## Document extract:
A little consideration may show you that the elementary operations in arithmetic are suggestive of some very profitable passages of scripture. I purpose just to point out a few instances, and to leave you to follow the idea further, as you may be inclined.
Addition.
Take first, simple addition. This is a very easy operation; you start with 1 and you increase it to 2 by adding another 1. Now we find a similar principle in spiritual things: "To him that has shall be given." Another scripture that has, no doubt, already occurred to many of you is found in Matthew 6:33: "Seek ye first the kingdom of God, and His righteousness; and all these things shall be added to you." This is an important principle indeed, which you will do well ever to bear in mind. Consider first of all things else the rights of God. Our general tendency is to seek first, food, raiment, with all that are considered the necessities and comforts of this life. But the Lord puts these latter things altogether beyond the range of our anxious concern. "Seek ye first the kingdom of God and His righteousness;" and the assurance is that all these things shall be added — that is, that God will add them.
You recollect that in the time of the great famine in the days of Elijah, the prophet was sent to the widow of Zarephath. He found her about to prepare her last tiny meal, and bade her to make for him, as Jehovah's prophet, a cake first, promising that God would so add to her meal and her oil, that her barrel of meal should not waste, nor her cruse of oil fail until the famine was passed (1 Kings 17:8-16). This is one, and there are many other instances of God's "additions" to those who honour Him by the exercises of faith in Him.

## Extracted entries:
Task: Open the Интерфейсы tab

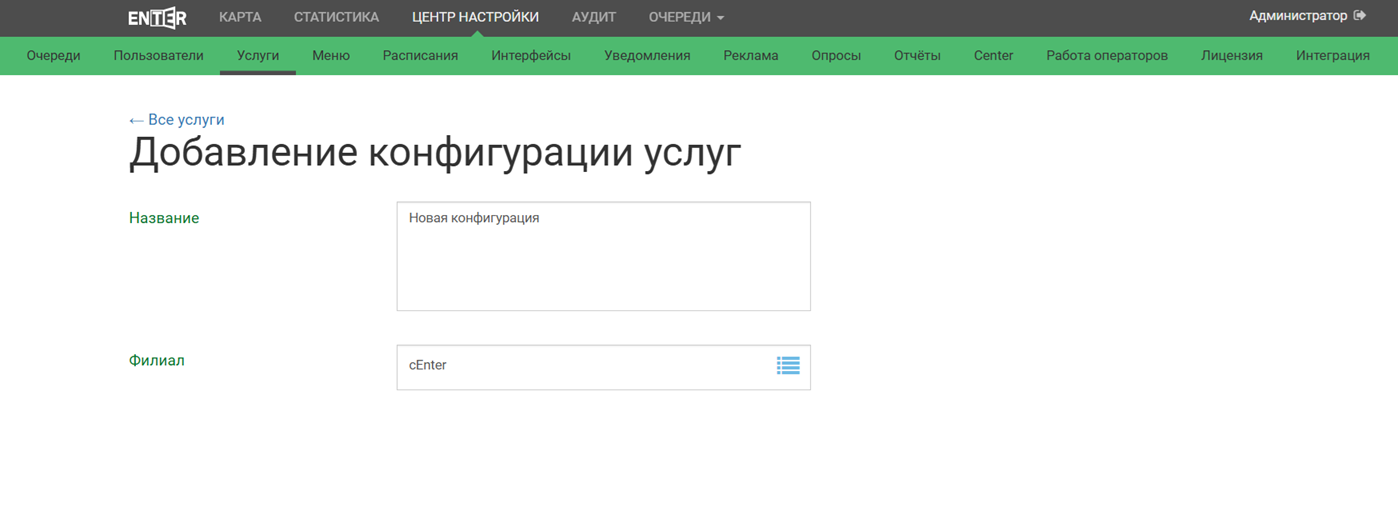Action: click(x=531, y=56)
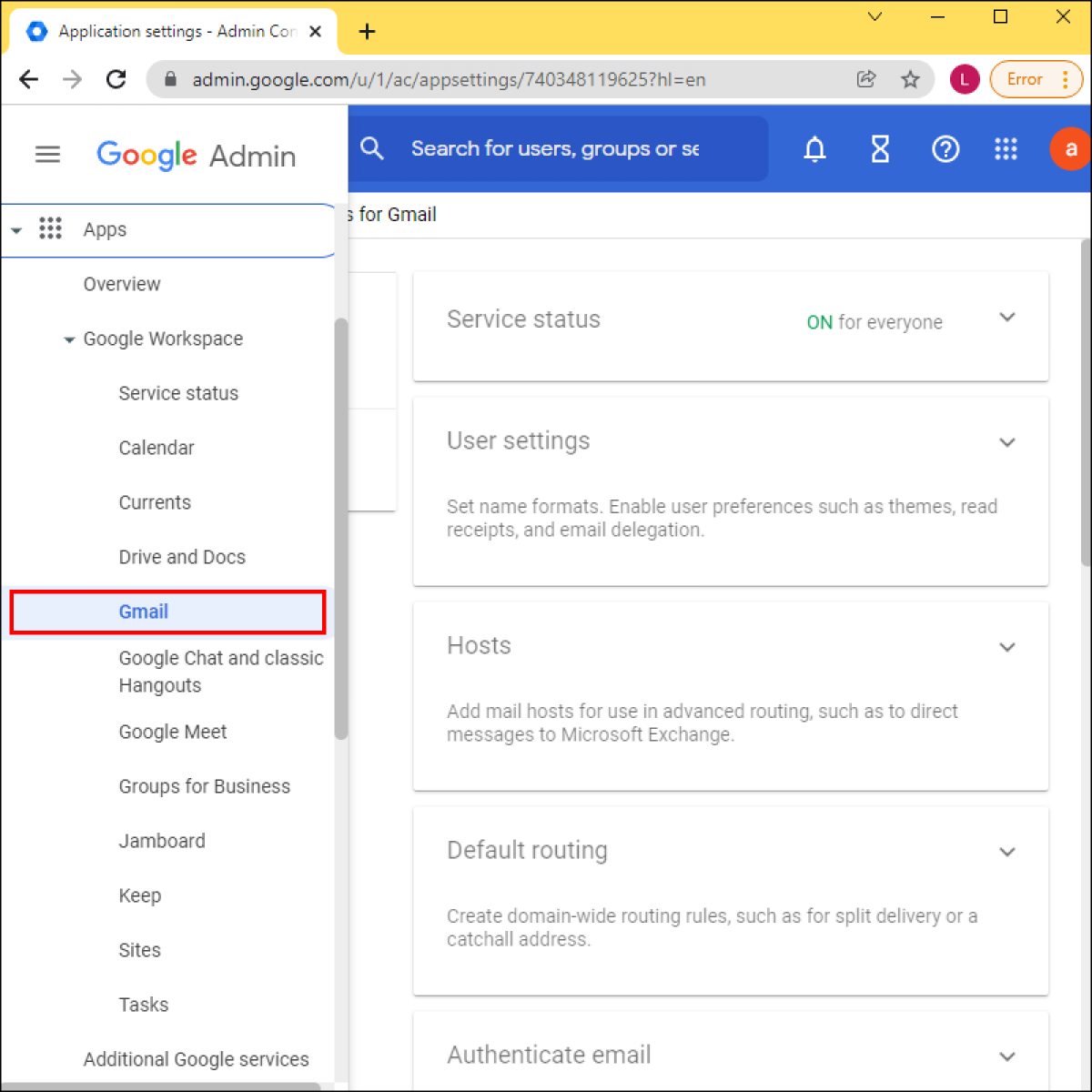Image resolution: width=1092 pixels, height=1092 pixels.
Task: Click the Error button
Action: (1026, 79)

## Exercise description:
Carry on the piece comparing arithmetic operations with passages of scripture, picking up after its last sentence about God's "additions" to those who honor Him.

## Output of the task:
But there also additions that you yourself must make. The apostle Peter sets one such problem before you in his second Epistle. Here is what you have to perform, with all diligence, commencing from the lower line:
Add together:
Love
Brotherly kindness
Godliness
Patience
Temperance
Knowledge
Virtue
Faith
Result: You will be neither barren nor unfruitful in the knowledge of our Lord Jesus Christ (2 Peter 1:5-8).
To do this sevenfold addition you must exercise a great deal of perseverance. You have to proceed step by step. And you know that in long "tots" if you forget yourself when near the top you have to start afresh from the bottom. Be watchful and prayerful in your Christian life, lest you undo much of what you have been doing.
Subtraction.
Coming to subtraction, we think of the great act of taking away our sins. "Ye know that He was manifested to take away our sins" (1 John 3:5). This the Lord Jesus Christ has done so completely that God says to us: "Your sins and your iniquities will I remember no more" (Heb. 10:17). In the Old Testament ritual, on the Great Day of Atonement, the scapegoat had confessed over him, and laid upon him by the high priest, all the sins and transgressions of the children of Israel. The goat was then led away into the wilderness to an uninhabited place, so that Israel by this ceremony might learn that their sins were gone altogether. Our sins, too, have been removed by Him Who came into this world for that purpose.
Multiplication.
Multiplication increases figures far more largely than addition. If you add 10 and 10 together you make 20, but if you multiply them you make 100. So God promised to Abraham: "In blessing I will bless thee, and in multiplying I will multiply [not simply add to] thy seed as the stars of heaven, and as the sand which is upon the sea-shore" (Genesis 22:17). Our God and Father ever delights to make His blessings abound towards His own. And we are so needy that we require them all. Hence the apostle desires that mercy, peace, and love may be multiplied towards the saints (Jude 2).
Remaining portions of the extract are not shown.